## [Task]
Give back the whole listing exactly as it is written.

## [Excerpted data]
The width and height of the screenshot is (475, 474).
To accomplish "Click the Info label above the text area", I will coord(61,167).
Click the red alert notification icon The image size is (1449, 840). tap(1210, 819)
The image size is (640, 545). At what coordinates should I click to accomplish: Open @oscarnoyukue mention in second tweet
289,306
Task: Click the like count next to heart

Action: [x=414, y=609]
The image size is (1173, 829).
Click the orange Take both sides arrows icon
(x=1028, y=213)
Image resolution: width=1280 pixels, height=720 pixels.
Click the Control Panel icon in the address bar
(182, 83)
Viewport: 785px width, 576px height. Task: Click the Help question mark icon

## [Response to this exercise]
The width and height of the screenshot is (475, 474).
To accomplish "Click the Info label above the text area", I will coord(61,167).
Click the red alert notification icon The image size is (1449, 840). tap(1210, 819)
The image size is (640, 545). At what coordinates should I click to accomplish: Open @oscarnoyukue mention in second tweet
289,306
Task: Click the like count next to heart

Action: [x=414, y=609]
The image size is (1173, 829).
Click the orange Take both sides arrows icon
(x=1028, y=213)
Image resolution: width=1280 pixels, height=720 pixels.
Click the Control Panel icon in the address bar
(182, 83)
Viewport: 785px width, 576px height. Task: Click the Help question mark icon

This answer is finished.